For a while now, Microsoft has had:
- Microsoft Certified Systems Engineer (MCSE) – wow, Engineer!
- Microsoft Certified Solutions Developer (MCSD)
- and the new Microsoft Certified Application Developer (MCAD)
There are plenty of people with the MCSD that went along with the VB track, and now you pretty much have to use MCSD for .Net to be clear if you have the new certification. You’ve probably met someone with one of these certifications that was a blabbering idiot, and the cert has lost credibility in your mind.
I have the MCSD for .Net certification, and I can say from experience that earning the cert was similar to earning a college degree. As long as you stuck it out, you’d get it. After all, how many blabbering idiots do you know with a college degree? If we can’t keep idiots from getting degrees, then how can we possibly expect Microsoft to solve the same problem with their certifications?
Even so, Microsoft is _attempting_ to improve the certification program, and will be introducing some new choices for developers. For right now, the title is planned to be “Microsoft Certified Professional Developer”. MCPD. For us MCSDs, two exams will be required to upgrade the certification. According to the article at MCP Mag, MCPD requires the person to first earn MCSD. It seems to me that the new certifications are aimed toward correctly identifying those that can deploy a specific Microsoft technology.

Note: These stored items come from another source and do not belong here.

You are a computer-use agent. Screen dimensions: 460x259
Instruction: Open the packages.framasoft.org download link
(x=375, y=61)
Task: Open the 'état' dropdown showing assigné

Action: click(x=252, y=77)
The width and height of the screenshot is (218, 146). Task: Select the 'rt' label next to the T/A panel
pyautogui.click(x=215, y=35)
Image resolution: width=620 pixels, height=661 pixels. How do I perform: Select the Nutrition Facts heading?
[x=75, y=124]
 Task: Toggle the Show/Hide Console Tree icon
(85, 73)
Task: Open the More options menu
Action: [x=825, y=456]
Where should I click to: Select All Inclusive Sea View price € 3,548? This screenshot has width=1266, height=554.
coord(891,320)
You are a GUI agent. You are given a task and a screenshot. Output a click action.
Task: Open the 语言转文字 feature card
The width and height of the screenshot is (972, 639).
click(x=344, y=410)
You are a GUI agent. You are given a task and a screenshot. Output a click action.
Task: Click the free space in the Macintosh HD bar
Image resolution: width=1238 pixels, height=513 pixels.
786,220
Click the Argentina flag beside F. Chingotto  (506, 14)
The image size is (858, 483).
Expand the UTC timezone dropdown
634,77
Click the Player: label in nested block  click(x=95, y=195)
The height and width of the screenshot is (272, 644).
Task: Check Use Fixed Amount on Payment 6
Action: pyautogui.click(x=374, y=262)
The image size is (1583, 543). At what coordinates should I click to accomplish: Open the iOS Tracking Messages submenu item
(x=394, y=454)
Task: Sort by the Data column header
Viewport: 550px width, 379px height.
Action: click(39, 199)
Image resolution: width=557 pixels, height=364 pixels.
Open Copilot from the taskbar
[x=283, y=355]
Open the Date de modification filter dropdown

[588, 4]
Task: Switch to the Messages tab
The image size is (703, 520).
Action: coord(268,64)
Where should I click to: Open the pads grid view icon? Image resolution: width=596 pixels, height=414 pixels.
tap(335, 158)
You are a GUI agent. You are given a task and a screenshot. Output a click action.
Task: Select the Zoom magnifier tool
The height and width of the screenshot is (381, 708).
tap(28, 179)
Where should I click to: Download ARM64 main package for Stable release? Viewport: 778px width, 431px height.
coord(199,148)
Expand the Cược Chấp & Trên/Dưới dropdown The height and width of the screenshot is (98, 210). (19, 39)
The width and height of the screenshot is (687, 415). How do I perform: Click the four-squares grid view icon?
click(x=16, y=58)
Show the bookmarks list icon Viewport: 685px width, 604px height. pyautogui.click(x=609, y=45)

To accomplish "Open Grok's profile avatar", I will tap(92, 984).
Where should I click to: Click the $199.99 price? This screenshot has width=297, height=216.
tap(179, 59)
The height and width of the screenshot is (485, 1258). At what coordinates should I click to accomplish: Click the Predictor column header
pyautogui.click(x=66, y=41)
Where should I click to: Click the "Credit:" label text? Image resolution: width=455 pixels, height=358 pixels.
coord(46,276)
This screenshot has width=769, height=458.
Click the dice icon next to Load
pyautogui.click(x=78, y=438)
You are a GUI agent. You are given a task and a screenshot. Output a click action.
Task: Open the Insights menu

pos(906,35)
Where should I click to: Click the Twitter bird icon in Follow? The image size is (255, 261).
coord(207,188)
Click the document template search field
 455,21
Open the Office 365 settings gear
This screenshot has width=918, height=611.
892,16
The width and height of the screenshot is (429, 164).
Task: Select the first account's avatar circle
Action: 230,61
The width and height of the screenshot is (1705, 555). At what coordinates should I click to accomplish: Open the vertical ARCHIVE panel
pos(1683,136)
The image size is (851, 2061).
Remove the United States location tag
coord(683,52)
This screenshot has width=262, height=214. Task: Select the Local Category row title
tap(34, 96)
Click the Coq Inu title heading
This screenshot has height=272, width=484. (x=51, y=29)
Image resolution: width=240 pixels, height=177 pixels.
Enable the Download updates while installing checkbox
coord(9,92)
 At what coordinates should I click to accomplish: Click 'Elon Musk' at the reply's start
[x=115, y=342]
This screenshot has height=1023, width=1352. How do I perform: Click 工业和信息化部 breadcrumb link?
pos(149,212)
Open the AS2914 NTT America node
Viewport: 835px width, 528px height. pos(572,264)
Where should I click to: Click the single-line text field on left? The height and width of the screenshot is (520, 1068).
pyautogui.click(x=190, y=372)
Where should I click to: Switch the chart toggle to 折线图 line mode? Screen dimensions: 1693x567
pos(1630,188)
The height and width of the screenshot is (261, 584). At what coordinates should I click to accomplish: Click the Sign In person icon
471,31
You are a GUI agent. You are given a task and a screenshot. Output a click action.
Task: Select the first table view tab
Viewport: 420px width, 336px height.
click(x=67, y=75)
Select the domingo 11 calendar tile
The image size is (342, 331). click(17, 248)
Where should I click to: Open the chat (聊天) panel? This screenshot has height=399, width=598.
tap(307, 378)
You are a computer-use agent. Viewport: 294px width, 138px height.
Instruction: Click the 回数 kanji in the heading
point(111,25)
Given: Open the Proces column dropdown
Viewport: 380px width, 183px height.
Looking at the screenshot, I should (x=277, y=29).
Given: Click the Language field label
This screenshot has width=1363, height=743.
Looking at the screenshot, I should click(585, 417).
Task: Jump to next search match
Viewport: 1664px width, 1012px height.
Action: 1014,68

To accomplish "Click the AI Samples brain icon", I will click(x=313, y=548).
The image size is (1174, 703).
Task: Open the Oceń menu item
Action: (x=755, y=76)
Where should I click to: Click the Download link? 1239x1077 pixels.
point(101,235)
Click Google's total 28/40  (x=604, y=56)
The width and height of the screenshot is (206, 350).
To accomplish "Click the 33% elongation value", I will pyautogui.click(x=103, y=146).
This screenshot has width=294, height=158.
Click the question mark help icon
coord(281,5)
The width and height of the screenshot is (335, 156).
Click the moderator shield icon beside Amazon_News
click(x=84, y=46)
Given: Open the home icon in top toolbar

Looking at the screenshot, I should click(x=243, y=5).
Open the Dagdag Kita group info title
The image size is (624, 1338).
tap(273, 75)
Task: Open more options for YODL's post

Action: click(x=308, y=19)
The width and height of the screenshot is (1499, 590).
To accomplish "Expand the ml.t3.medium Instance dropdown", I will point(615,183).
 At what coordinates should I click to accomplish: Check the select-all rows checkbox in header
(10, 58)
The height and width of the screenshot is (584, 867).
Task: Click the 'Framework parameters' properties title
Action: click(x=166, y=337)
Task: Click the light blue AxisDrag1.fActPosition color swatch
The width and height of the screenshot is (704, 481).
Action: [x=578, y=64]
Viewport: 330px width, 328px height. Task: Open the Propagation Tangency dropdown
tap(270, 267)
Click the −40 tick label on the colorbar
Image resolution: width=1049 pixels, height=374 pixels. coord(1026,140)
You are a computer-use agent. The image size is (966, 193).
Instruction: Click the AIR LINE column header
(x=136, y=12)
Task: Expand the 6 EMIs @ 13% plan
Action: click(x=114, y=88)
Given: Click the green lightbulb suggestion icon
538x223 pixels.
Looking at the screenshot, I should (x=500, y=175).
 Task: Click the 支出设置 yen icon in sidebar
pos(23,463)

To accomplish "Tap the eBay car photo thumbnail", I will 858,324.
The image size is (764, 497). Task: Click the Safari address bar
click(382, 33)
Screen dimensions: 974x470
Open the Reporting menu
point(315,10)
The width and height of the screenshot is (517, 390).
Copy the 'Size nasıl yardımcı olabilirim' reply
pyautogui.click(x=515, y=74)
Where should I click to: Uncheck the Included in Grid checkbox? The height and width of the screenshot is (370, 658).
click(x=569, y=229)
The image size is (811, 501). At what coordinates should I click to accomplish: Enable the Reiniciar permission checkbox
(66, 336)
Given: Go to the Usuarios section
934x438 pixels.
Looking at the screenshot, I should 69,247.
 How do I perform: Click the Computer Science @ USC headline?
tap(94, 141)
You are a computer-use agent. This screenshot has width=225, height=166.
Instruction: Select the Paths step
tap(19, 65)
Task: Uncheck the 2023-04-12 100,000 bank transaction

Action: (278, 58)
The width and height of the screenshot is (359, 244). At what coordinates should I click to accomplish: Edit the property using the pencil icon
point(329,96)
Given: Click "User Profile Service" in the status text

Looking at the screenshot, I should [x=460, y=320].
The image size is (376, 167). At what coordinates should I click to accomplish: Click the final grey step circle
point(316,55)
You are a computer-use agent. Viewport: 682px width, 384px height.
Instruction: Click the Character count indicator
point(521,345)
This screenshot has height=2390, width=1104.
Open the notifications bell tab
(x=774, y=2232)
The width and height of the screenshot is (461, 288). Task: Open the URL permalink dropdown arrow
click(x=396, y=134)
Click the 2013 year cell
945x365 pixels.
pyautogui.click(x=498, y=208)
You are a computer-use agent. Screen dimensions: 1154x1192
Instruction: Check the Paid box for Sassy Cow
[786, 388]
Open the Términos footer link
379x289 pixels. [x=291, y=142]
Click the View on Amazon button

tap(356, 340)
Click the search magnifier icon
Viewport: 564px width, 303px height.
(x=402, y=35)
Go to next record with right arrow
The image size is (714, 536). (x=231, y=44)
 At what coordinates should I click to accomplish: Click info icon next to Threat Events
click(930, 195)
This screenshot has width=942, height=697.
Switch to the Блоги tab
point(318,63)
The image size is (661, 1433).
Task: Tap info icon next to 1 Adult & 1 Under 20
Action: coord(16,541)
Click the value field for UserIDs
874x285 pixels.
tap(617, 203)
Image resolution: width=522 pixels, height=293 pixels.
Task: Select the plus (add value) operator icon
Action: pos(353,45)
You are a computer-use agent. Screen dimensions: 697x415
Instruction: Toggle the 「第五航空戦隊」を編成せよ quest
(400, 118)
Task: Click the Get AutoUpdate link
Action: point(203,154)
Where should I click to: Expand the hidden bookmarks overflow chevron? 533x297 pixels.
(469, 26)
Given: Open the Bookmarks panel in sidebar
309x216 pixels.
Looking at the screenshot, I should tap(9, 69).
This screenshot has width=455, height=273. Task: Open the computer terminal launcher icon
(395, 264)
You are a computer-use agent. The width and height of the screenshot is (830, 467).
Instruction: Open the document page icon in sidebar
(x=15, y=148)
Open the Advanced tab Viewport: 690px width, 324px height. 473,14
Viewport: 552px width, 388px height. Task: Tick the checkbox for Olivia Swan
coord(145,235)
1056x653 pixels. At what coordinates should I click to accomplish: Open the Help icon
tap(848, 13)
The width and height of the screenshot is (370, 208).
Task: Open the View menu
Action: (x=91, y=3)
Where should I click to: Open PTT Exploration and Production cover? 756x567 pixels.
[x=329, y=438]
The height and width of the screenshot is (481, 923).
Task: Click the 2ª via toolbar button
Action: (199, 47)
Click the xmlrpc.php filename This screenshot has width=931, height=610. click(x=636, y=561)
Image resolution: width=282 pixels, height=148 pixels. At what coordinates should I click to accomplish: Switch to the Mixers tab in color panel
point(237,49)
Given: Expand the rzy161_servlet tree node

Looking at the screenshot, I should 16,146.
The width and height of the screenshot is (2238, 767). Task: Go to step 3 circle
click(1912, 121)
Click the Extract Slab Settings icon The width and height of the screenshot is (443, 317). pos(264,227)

You can do the MCAD now and get certified in either Windows or Web (pick your language), but there is no distinction for those who might be super integration developers: those writing web services and windows services and class libraries that integrate other systems. That is just as important, but for now, Microsoft only has the UI tracks.
Another hole is design. All the certifications (current and planned) identify those who can use a Microsoft tool or runtime, but they do nothing to ensure that the person understands anything about software design. Where are the OO questions? What about other things in software like cyclomatic complexity? Besides just using .Net to crank out an application, what about the things that differentiate mediocre developers from great ones? What about security? These questions go past Microsoft certifications, however, and they apply to every software developer in the industry, not just .Net devs.
I think industry certifications will come as the software industry matures (but I think back to how many years railroad venders made tracks of different widths).
I expect the certification plans to change a bit before December, but whatever they come out with, I’ll bite: have to keep that resume current!